▶ [Aufgaben]
1. Geben Sie aus dem Textauszug den Abschnitt wortgetreu wieder, der mit "Der Sanierungsstau an" beginnt und sich bis einschließlich "Schließung eines Gebäudekomplexes." erstreckt.
2. Beantworten Sie anhand des Textauszugs folgende Fragen:
(a) Wie viele Studenten sind zurzeit an der HTW eingeschrieben?
(b) Wie viel Fläche fehlt der Hochschule nach Rommels Schätzung?
(c) Welches Unternehmen ist Investor beim ehemaligen Gesundheitsamt?

▶ [Textauszug]
Der Sanierungsstau an der Hochschule für Technik (HTW) und der Universität des Saarlandes ist unübersehbar. Zuletzt drohte der ohnehin durch Raumnot geplagten HTW aus Brandschutzgründen die Schließung eines Gebäudekomplexes.
Das Mensa-Gebäude müsste eigentlich abgerissen und neu gebaut werden. Doch im Moment müssen wir es möglichst lange halten, wir brauchen den Platz", sagt Prof. Dr. Wolrad Rommel, Präsident der Hochschule für Technik und Wirtschaft (HTW). Denn an der Hochschule herrscht akute Raumnot. "In den vergangenen zwölf Jahren haben sich die Studentenzahlen an unserer Hochschule verdoppelt", sagt Rommel. Knapp über 6.000 Studenten sind zurzeit an der HTW eingeschrieben. Diese Zahl sei auch politisch gewünscht, doch weiter wachsen möchte man an der Hochschule derzeit nicht: "Wir haben eine Vereinbarung mit der Landesregierung die Studentenzahl auf den derzeit 6.000 einzufrieren", so Rommel. Verschärft wurde die Raumnot auch durch das geänderte Profil. Der Wechsel zur anwendungsorientierten Hochschule und die verstärkte Forschung hätten den Raumbedarf im vergangenen Jahrzehnt drastisch erhöht. Nicht nur mehr Studierende, auch ein "wachsender Stamm" an wissenschaftlichen Mitarbeitern benötigt Büros. Rommel schätzt, dass ihm so etwa 20 bis 25 Prozent an Fläche fehlen. Selbst das ehemalige Gesundheitsamt, das nach dem Umbau, ebenfalls wegen der Brandschutzauflagen, immer noch nicht genutzt werden kann, decke den Bedarf nicht. Zuerst sollte es bis 2013 zur Verfügung stehen, dann hieß es von Seiten des Investors, der Falko GmbH, dass das Gebäude zum Wintersemester 2016/2017 fertiggestellt sein könnte. Mitte Juni wollte die Falko GmbH eine Fertigstellung nicht mehr verbindlich zusichern, Finanz-Staatssekretär Axel Spies (CDU) mochte im Haushaltsausschuss des Landtages keine Aussage über einen Bezugstermin treffen.

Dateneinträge
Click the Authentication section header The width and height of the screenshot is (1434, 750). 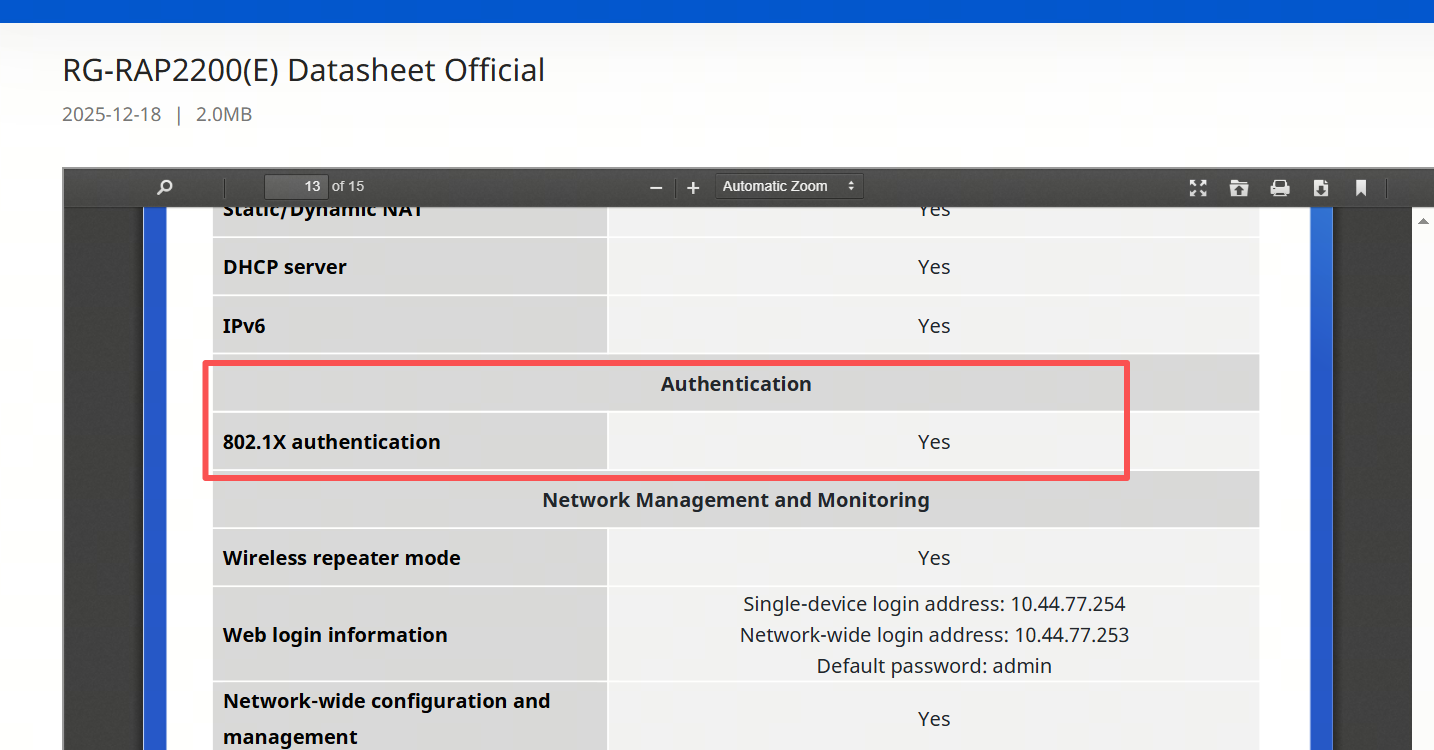736,384
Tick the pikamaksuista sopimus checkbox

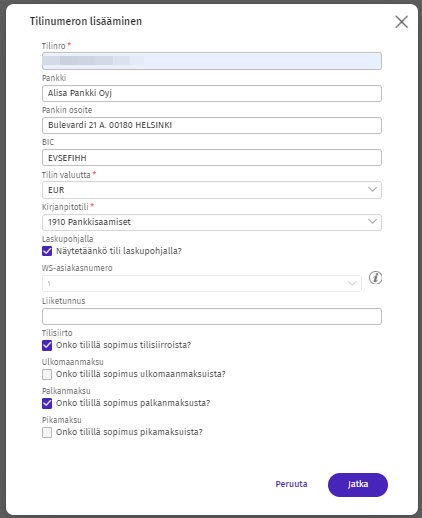(47, 432)
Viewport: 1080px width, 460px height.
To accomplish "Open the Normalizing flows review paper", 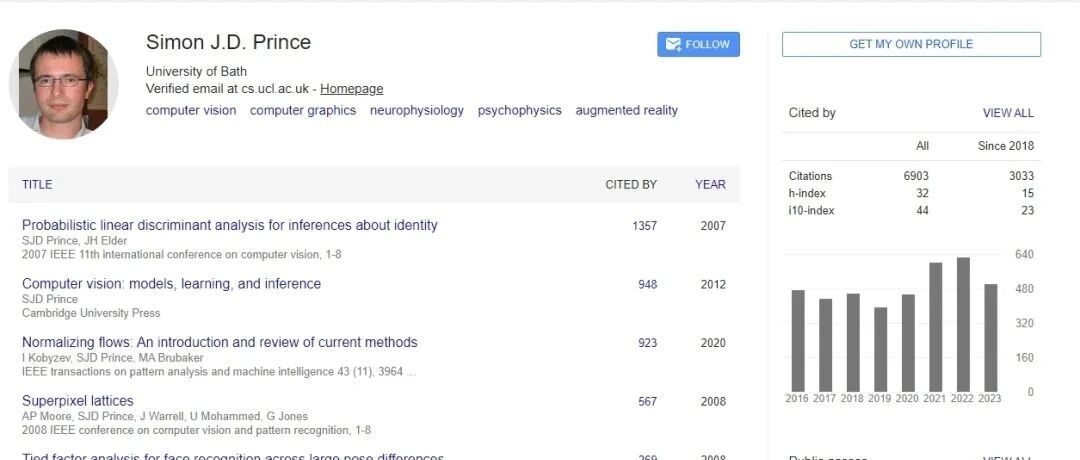I will click(220, 342).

▶ [Lösungen]
1.
Der Sanierungsstau an der Hochschule für Technik (HTW) und der Universität des Saarlandes ist unübersehbar. Zuletzt drohte der ohnehin durch Raumnot geplagten HTW aus Brandschutzgründen die Schließung eines Gebäudekomplexes.

2.
(a) Knapp über 6.000 Studenten.
(b) Etwa 20 bis 25 Prozent.
(c) Die Falko GmbH.